**What is needed**
Show each line below that contains the word "will".

**Records from a data collection**
○ ○ ○
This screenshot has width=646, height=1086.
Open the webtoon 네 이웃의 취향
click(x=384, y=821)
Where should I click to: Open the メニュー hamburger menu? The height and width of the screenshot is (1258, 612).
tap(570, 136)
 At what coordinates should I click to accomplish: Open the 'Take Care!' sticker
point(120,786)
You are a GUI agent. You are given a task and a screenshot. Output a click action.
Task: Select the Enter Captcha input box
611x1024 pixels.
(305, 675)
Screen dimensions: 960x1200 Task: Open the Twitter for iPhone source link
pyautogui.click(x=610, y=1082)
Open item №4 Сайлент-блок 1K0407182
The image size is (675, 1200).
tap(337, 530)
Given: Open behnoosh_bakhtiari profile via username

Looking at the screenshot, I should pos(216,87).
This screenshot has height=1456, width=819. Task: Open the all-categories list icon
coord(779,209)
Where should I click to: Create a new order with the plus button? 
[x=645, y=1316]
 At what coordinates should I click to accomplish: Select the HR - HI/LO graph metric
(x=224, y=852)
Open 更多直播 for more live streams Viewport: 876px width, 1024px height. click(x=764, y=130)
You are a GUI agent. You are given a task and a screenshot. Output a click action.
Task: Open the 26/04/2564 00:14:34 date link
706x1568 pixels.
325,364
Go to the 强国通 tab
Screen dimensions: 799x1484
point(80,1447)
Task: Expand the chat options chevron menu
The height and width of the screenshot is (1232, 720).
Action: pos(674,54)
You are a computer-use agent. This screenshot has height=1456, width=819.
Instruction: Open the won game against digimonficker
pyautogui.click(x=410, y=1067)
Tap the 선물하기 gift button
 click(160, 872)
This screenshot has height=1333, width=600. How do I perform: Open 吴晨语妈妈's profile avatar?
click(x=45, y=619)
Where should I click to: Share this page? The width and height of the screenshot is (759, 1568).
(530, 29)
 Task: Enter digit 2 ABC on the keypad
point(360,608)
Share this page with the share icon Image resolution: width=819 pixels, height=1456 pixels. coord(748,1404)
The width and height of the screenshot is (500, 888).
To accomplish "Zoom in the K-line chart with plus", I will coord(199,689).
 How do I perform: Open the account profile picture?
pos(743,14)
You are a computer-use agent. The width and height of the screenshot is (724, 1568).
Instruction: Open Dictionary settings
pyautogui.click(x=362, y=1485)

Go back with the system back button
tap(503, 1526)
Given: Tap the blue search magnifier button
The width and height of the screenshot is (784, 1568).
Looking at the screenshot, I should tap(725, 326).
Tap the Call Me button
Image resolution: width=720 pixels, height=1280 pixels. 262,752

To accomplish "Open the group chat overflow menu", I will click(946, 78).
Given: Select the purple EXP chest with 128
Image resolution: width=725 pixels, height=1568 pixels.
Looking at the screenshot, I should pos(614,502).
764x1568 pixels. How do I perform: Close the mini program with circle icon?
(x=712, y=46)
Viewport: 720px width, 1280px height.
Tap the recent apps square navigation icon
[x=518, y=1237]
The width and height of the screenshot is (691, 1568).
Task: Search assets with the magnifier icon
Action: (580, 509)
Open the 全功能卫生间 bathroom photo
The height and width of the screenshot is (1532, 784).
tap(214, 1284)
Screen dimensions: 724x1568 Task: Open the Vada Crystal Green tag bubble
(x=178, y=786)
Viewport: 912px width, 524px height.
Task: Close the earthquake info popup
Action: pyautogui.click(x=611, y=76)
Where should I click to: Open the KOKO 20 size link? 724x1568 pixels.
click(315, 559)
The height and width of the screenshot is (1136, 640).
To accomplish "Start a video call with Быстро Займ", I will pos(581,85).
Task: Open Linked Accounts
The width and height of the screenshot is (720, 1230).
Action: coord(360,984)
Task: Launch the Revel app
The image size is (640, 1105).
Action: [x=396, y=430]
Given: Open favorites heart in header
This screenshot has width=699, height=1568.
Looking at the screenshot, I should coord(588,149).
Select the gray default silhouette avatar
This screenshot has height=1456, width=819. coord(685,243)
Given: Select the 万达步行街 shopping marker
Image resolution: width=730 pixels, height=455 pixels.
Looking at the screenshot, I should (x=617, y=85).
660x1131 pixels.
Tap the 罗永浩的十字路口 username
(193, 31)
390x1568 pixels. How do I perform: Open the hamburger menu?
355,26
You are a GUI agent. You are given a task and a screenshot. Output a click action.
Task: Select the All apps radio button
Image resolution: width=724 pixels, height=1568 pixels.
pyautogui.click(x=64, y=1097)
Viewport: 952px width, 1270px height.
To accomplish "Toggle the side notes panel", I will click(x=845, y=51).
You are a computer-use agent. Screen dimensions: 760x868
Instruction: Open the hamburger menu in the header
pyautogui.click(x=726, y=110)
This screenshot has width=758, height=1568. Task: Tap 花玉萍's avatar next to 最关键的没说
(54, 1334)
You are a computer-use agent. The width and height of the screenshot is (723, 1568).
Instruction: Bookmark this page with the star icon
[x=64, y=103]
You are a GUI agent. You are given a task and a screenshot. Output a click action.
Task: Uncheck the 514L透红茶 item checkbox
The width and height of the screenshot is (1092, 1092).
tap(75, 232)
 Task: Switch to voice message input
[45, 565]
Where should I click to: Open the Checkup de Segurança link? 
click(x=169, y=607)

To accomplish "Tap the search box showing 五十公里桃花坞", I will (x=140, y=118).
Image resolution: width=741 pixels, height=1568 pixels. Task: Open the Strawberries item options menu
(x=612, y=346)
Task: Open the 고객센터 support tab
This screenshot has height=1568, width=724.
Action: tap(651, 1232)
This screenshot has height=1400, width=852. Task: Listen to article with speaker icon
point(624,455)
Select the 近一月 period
○ ○ ○
**Response to the task**
To accomplish "Zoom in the K-line chart with plus", I will coord(199,689).
To accomplish "Open the group chat overflow menu", I will click(946, 78).
To accomplish "Start a video call with Быстро Займ", I will pos(581,85).
To accomplish "Toggle the side notes panel", I will click(x=845, y=51).
To accomplish "Tap the search box showing 五十公里桃花坞", I will (x=140, y=118).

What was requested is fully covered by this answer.